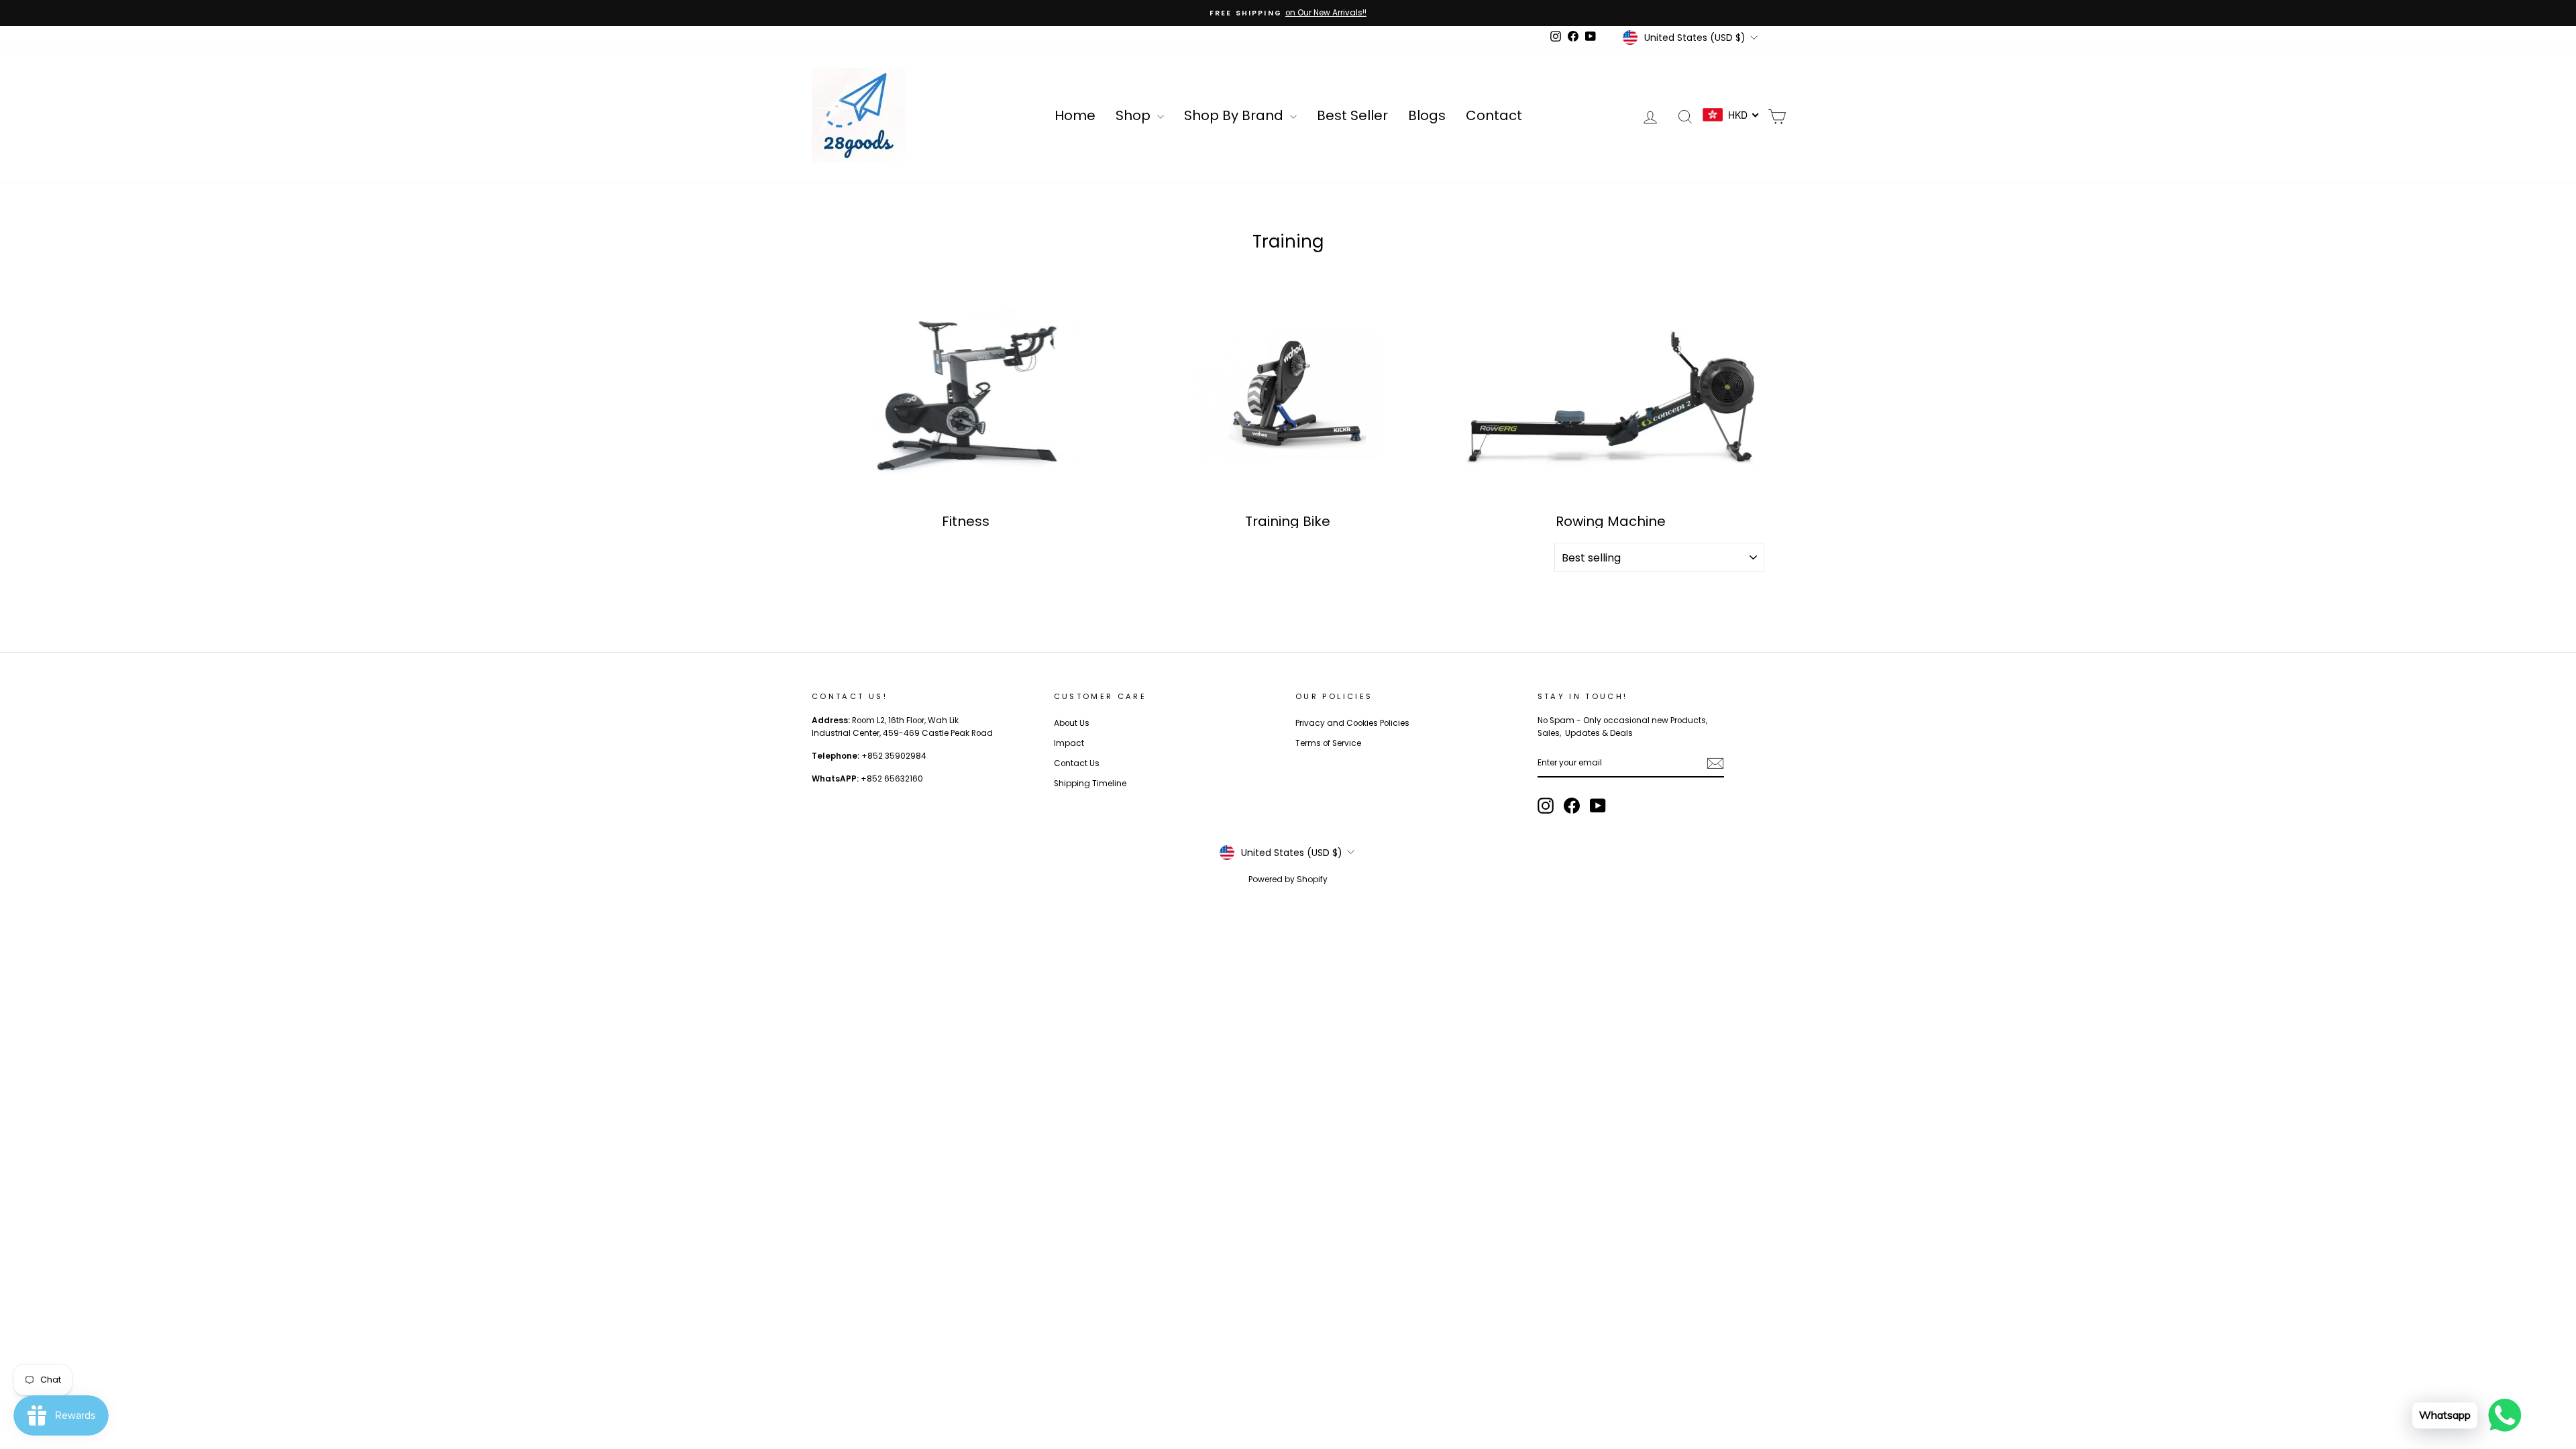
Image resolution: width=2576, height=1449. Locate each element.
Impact (1069, 743)
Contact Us (1076, 763)
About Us (1071, 723)
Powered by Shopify (1288, 879)
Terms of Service (1328, 743)
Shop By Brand (1235, 115)
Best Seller (1352, 115)
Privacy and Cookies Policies (1352, 723)
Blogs (1427, 115)
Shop (1135, 115)
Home (1075, 115)
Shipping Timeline (1090, 783)
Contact (1494, 115)
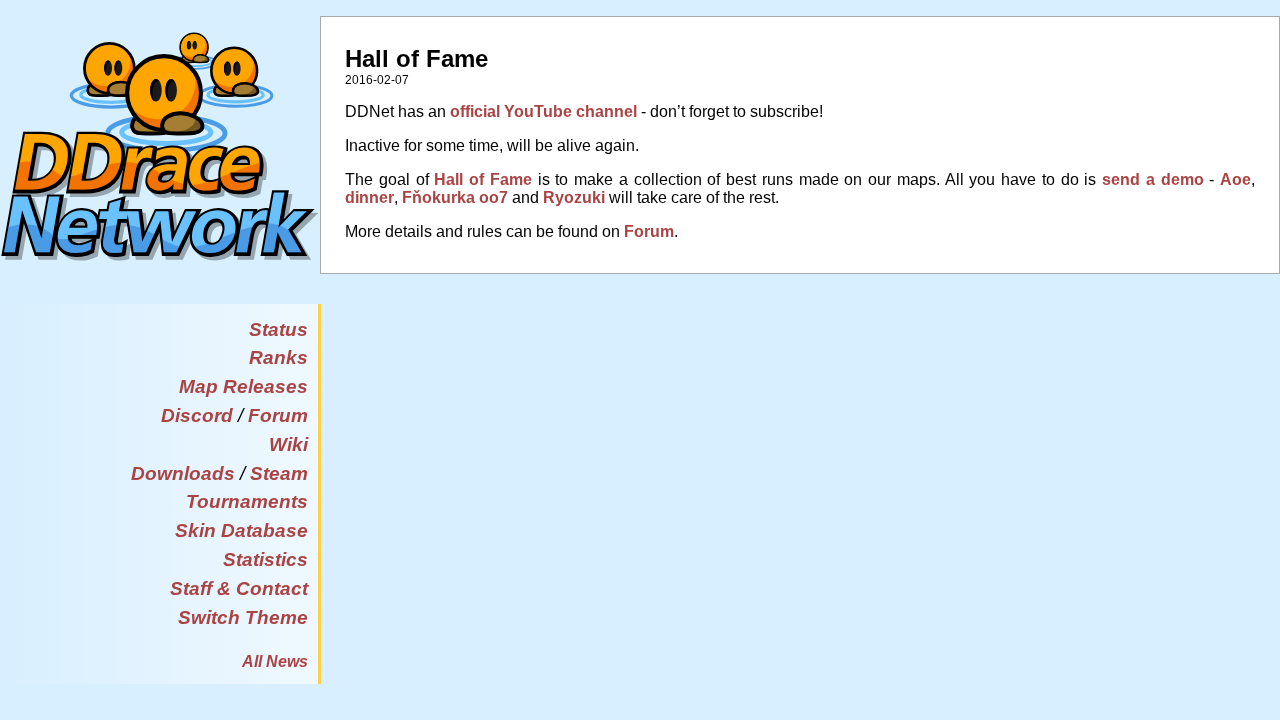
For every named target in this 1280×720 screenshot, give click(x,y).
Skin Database (241, 530)
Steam (279, 473)
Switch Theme (243, 617)
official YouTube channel (543, 111)
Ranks (278, 357)
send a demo (1153, 179)
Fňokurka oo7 (455, 197)
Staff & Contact (239, 588)
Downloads (183, 473)
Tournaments (247, 501)
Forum (278, 415)
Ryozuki (574, 197)
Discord (197, 415)
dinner (369, 197)
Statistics (265, 559)
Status (278, 329)
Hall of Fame (483, 179)
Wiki (288, 444)
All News (275, 661)
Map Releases (243, 386)
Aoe (1235, 179)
= = = = =
§ **Exercise objective**
When you copy the lines above, drop the pictures and keep everything else exact.

§ **Written answer**
Image resolution: width=2576, height=1449. Locate each element.
Impact (1069, 743)
Contact Us (1076, 763)
About Us (1071, 723)
Powered by Shopify (1288, 879)
Terms of Service (1328, 743)
Shop By Brand (1235, 115)
Best Seller (1352, 115)
Privacy and Cookies Policies (1352, 723)
Blogs (1427, 115)
Shop (1135, 115)
Home (1075, 115)
Shipping Timeline (1090, 783)
Contact (1494, 115)
For every named target in this 1280×720 screenshot, give click(x,y).
Skin Database (241, 530)
Steam (279, 473)
Switch Theme (243, 617)
official YouTube channel (543, 111)
Ranks (278, 357)
send a demo (1153, 179)
Fňokurka oo7 (455, 197)
Staff & Contact (239, 588)
Downloads (183, 473)
Tournaments (247, 501)
Forum (278, 415)
Ryozuki (574, 197)
Discord (197, 415)
dinner (369, 197)
Statistics (265, 559)
Status (278, 329)
Hall of Fame (483, 179)
Wiki (288, 444)
All News (275, 661)
Map Releases (243, 386)
Aoe (1235, 179)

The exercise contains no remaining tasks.